The hospital itself was an interesting mix of military personnel and civilian staff. The nurses uniforms included full Muslim headscarves (in white), which in combination with formal military uniforms gave an impression of cleanliness and sterility; however, the bed linens were clearly not changed between patients. Becky sat on the bed but would not even consider lying down, as there were a number of small drips of random blood on the bed sheet. There was no use of disposable paper bed linings although one of the beds did have a plastic sheet over it (which was filthy). On a positive note, there was no smoking permitted inside the part of the hospital that we saw.

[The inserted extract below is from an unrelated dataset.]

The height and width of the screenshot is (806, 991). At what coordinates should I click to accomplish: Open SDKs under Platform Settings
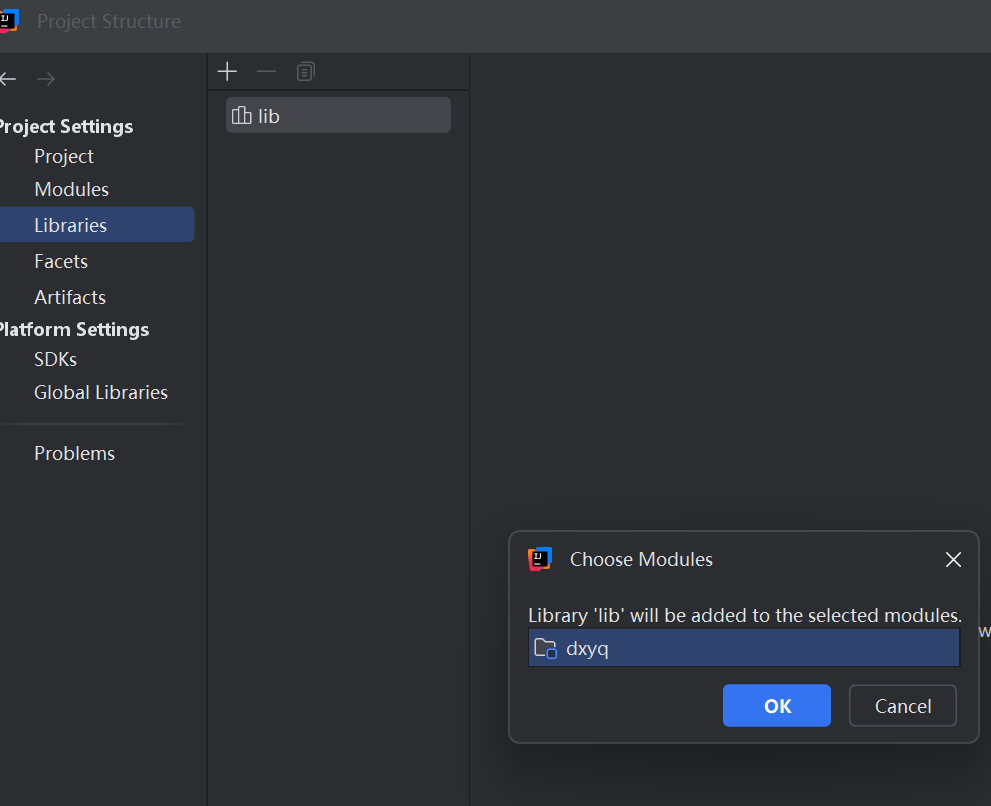coord(55,359)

We are now planning on renting a car in Aqaba for 4-5 days, so that we can see Wadi Rum, Petra, the Dead Sea and the various other sites between here and Amman while stopping where we want to. We will return the car in Amman – fortunately, many companies allow you to do one way rentals for free or a very low fee. We have discovered that Internet quotes for rental cars are outrageous, but when you walk in and get a quote they are more reasonable ($40-60 USD per day).

We hope to post some more reflections on Aqaba soon!